The word "Image" marks the lines to find; copy every such line from the data below.

........

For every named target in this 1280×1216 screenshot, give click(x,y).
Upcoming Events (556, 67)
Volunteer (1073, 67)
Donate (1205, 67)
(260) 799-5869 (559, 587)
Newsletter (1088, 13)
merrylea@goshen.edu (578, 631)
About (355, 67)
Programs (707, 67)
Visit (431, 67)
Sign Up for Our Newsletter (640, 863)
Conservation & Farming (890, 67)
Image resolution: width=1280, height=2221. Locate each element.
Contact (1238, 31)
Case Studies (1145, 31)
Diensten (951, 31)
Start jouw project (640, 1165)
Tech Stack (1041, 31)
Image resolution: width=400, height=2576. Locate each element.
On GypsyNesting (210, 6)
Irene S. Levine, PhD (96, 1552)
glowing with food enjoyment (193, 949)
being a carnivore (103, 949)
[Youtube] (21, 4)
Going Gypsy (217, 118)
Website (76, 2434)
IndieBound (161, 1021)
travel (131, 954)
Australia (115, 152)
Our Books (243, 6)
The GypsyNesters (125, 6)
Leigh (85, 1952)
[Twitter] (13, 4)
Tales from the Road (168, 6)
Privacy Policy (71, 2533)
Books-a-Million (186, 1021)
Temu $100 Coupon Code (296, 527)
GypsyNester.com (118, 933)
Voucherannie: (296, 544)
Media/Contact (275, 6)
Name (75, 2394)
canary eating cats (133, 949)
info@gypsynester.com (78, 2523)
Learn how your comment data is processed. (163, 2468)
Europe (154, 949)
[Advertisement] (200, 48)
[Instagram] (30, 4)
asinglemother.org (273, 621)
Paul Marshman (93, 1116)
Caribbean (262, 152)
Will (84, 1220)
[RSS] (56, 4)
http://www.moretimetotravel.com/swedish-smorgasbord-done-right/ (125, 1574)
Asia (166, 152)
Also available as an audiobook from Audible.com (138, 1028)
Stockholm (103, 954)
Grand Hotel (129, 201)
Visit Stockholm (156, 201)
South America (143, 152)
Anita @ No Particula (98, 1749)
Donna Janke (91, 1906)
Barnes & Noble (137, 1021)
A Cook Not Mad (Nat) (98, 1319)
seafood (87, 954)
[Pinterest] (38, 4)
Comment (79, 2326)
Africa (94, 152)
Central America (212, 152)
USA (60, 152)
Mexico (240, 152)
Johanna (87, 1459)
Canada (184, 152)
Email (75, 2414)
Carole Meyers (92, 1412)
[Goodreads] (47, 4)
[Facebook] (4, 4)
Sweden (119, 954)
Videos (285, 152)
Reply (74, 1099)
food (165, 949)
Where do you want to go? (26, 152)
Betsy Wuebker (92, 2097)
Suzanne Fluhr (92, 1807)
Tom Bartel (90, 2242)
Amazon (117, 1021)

........

**Written solution**
Image resolution: width=1280, height=2221. Locate each element.
Image resolution: width=400, height=2576. Locate each element.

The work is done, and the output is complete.